__What you have to do__
When a line in the data below includes "showing", count it; then give only the total.

(Input begins)

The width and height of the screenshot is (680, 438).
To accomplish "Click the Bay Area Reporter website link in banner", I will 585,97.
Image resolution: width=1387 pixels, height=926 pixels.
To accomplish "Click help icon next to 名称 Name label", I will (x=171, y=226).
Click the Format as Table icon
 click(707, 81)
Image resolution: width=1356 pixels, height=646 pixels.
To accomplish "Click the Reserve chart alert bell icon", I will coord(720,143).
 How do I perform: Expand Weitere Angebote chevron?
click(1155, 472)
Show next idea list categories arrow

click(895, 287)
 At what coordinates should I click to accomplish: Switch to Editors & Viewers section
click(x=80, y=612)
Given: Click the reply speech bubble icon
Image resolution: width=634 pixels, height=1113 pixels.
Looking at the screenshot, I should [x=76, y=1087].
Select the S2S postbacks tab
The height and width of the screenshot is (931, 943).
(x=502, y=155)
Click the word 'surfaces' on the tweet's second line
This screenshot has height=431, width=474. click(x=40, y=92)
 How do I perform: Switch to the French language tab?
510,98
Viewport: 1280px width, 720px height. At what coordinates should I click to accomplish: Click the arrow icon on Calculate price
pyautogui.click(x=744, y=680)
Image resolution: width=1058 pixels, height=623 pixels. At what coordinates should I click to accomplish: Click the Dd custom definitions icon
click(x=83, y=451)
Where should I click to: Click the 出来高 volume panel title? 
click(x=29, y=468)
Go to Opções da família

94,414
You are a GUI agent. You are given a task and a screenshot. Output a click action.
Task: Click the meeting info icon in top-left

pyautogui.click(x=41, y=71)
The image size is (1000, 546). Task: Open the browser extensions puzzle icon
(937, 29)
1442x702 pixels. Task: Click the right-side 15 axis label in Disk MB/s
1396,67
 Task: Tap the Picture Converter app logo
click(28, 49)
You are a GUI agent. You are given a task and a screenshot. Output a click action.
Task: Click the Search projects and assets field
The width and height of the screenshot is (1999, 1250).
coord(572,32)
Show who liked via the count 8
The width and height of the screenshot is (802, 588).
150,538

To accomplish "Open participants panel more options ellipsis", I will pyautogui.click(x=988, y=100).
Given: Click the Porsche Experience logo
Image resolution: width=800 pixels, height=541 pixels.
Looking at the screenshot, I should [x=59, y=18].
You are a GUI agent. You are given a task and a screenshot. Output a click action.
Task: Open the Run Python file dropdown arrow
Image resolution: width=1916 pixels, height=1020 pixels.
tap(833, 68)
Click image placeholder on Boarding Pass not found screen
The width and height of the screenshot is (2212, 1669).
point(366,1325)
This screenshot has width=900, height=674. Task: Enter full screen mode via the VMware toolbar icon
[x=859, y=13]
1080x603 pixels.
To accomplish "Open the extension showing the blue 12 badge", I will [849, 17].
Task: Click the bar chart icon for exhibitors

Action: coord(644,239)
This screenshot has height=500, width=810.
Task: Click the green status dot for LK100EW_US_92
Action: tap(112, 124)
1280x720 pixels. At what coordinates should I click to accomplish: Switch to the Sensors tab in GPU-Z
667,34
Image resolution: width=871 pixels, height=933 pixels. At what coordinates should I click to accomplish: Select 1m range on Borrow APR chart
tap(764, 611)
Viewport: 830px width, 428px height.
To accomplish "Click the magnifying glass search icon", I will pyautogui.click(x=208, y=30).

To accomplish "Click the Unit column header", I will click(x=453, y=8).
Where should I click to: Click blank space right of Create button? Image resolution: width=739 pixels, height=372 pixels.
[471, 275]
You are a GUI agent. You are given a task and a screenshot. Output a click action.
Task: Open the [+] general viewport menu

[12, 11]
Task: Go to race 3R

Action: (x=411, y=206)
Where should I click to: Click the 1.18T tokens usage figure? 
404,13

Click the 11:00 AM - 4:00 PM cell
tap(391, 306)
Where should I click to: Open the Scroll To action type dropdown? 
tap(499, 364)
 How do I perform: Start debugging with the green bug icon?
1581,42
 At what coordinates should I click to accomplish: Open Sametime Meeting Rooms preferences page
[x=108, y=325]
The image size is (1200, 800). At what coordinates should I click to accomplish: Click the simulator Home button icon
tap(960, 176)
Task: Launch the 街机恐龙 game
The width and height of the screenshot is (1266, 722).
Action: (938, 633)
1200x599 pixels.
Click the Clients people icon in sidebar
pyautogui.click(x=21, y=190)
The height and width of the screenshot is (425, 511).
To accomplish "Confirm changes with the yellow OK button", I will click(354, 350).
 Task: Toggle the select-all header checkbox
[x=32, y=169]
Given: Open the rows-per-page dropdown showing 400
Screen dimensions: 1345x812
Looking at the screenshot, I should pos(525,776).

(Input ends)

__Answer to this task__
2